Medical withdrawal from opioid treatment medication is
- a voluntary and therapeutic process planned for by the individual and a physician; or
- conducted in response to an individual's request, but against medical advice (AMA).
Medical withdrawal practices include:
- dose reduction at a rate well tolerated by the person and in accordance with accepted medical practices;
- periodic assessments of mental status;
- an assessment for pregnancy for women of childbearing age;
- availability of counseling and other support services; and
- discontinuation of withdrawal and resumed maintenance therapy, in the event of impending relapse.
Interpretation: Individuals that undergo medically supervised withdrawal AMA:
- are provided with information about the risks of discontinuing treatment and information about and referral to alternative treatment programs;
- can be readmitted to the program within 30 days without repeating the initial assessment noted in OTP 3; and
- are considered for maintenance treatment when withdrawal fails.

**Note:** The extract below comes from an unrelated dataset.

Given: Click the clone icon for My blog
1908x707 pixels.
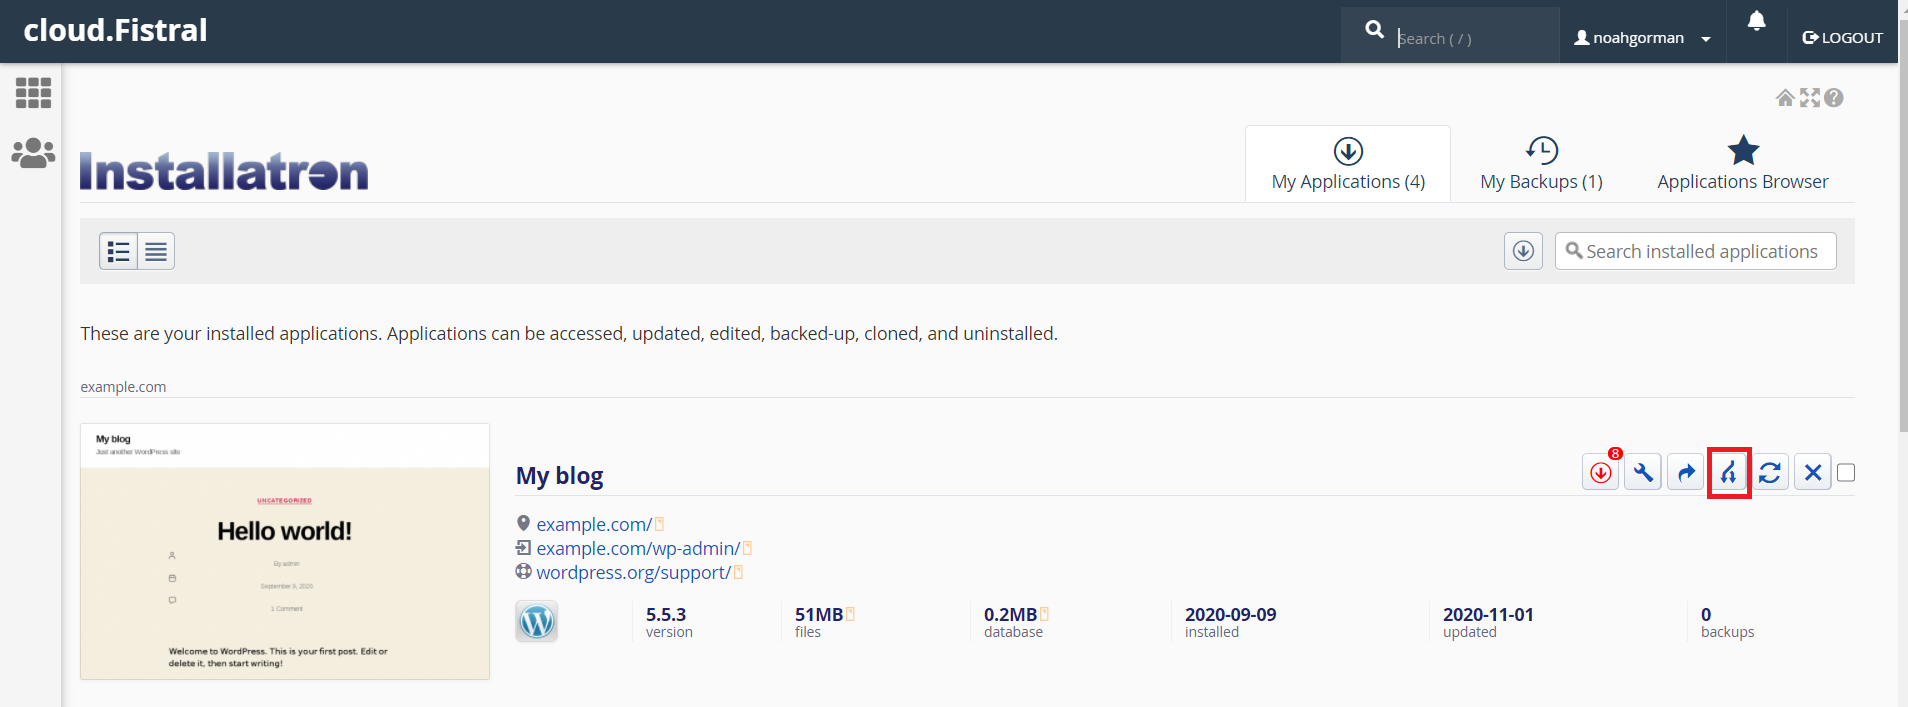Looking at the screenshot, I should 1728,473.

In the case of a pregnant individual the organization should keep the agency providing prenatal care informed of the individual’s status consistent with privacy standards.
Reason for seeking discharge and steps taken to avoid discharge are noted in the case record.
When individuals are administratively discharged, the agency provides a humane withdrawal schedule and refers or transfers the person to a suitable, alternative treatment program, whenever possible.
Interpretation: Administrative discharges are usually involuntary and may occur for reasons such as nonpayment of fees, incarceration, or disruptive conduct or behavior resulting from violence, dealing drugs, repeated loitering, and flagrant noncompliance.
Interpretation: A suggested schedule for medically supervised withdrawal for administrative withdrawal is a minimum of 30 days with adjustments made depending on
clinical factors. Referral or transfer to an alternative treatment program is the preferred approach due to the short timeframe and poor prognosis for administrative withdrawal.